If you can make it in New Zealand, you can make it anywhere?
That axiom might not work for show business, but executives at Orion Health say it works just fine for healthcare. The seven-year-old Auckland-based company, with a North American headquarters in Santa Monica, Calif., has handled most of the health information exchange architecture in its home country and has a foothold in Australia, Europe and Canada as well. Now it’s rolling out new products in hopes of grabbing a bigger share of the U.S. market.
“It’s what we do – it’s what we’ve always done,” said James Date, the company’s sales director, during the HIMSS09 conference last month in Chicago. “These types of solutions are nothing new to Orion.”

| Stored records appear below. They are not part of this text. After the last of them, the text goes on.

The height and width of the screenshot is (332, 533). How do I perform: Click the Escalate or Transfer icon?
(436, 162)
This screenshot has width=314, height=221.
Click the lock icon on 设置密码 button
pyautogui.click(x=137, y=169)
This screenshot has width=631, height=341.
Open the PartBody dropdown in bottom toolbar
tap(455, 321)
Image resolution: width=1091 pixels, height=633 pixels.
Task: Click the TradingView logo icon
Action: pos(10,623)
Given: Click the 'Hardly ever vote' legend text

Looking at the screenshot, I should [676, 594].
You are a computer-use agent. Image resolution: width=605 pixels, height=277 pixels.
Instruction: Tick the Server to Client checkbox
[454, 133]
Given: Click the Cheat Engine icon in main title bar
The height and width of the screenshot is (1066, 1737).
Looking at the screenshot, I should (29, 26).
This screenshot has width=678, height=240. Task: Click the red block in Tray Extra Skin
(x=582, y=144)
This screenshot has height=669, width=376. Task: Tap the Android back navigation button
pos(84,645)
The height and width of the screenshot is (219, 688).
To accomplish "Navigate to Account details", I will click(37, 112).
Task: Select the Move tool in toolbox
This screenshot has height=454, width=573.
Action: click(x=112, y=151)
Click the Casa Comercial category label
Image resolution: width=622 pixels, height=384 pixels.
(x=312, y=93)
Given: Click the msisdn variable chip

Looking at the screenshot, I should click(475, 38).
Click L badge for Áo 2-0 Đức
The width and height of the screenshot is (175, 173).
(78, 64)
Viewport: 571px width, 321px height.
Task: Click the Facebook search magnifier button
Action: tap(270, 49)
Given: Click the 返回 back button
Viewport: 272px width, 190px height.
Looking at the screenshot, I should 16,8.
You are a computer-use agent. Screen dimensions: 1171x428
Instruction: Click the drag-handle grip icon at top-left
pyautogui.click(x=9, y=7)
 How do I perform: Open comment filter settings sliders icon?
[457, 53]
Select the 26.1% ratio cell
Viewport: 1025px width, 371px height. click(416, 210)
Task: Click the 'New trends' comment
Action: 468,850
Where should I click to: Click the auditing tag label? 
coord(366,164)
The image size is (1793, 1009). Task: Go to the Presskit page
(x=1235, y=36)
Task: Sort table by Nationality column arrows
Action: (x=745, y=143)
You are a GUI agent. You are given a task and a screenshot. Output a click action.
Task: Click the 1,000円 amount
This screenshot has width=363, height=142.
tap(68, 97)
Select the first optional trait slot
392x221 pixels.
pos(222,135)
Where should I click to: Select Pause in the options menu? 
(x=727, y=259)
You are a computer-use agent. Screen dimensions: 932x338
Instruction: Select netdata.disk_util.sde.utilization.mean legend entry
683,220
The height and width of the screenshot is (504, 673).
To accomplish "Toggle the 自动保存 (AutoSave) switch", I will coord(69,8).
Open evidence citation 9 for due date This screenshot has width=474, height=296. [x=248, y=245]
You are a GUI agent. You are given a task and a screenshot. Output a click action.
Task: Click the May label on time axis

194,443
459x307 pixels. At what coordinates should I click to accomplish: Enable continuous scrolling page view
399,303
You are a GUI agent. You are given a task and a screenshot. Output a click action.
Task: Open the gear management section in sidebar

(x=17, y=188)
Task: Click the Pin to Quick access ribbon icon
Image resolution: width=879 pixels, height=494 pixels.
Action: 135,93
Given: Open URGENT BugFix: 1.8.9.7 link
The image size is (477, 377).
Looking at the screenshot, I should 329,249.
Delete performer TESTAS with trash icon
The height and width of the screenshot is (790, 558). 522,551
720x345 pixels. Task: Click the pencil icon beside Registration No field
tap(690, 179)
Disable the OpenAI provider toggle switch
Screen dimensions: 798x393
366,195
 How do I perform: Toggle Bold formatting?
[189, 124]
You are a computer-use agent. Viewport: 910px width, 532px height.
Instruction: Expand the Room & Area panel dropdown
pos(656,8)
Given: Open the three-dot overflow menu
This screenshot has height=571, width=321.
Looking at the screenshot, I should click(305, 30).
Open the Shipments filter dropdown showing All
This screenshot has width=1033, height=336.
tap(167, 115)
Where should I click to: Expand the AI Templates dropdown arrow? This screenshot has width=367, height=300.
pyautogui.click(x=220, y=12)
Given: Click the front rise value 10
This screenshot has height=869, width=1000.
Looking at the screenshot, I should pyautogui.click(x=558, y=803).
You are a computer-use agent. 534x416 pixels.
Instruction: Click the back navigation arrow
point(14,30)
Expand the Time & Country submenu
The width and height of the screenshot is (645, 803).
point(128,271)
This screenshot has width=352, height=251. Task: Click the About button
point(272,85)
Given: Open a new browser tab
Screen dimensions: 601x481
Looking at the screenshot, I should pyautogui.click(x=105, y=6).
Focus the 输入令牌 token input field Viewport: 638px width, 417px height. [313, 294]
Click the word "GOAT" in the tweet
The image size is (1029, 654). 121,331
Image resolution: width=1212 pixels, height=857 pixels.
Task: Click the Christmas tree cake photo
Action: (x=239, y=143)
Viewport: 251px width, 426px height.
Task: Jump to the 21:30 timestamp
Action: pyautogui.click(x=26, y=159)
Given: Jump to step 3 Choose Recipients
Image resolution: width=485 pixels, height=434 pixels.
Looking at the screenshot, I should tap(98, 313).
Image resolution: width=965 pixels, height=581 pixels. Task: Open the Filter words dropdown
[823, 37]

Building on the company’s Rhapsody Integration Engine and Concerto Physician Portal, Orion Health has launched Concerto Clinical Documentation and Concerto Whiteboard, the latter a real-time patient tracking system designed to provide physicians with a quick and easy view of patient information. The two new products are designed to improve the collection of flow of patient information in a portal shared by healthcare providers across a wide geographical area – like a RHIO or HIE.
Date says healthcare providers “want one throat to choke” – or one entity to take the responsibility of making sure the portal works, rather than a collection of vendors or layers of accountability. And with a string of successes in New Zealand and Canada, he said, Orion has the pedigree.
“Vendors should be terrified enough of a bad reference to deliver,” he said.
Date says UCLA Medical Center will soon be launching Concerto Clinical Documentation, a project designed to reduce the California healthcare system’s seven portals to one. The company has also been instrumental in connecting hospitals in Washington state, Tennessee and Maine.
Paul Viskovich, president of Orion Health North America and EMEA, says healthcare providers need to focus on interoperability in order to create a complete electronic health record.
“These monolithic hospital systems can’t share data with one another and as a result, health information is held hostage within that system, which is often specific to a single department within the hospital,” he said in a recent press release. “Inefficiencies run from needing to enter data multiple times, backlogs of data entry increasing the length of time to obtain test results and security and privacy issues. The issue of interoperability must be addressed before a complete health record can be created.”
“Canada’s provinces, like Alberta, have been able to make fantastic headway toward a pan-Canadian EHR by focusing on interoperability. Orion Health technology is integrating data across many of these provinces and providing healthcare professionals with the ability to access comprehensive patient data for improved diagnosis in a secure way.”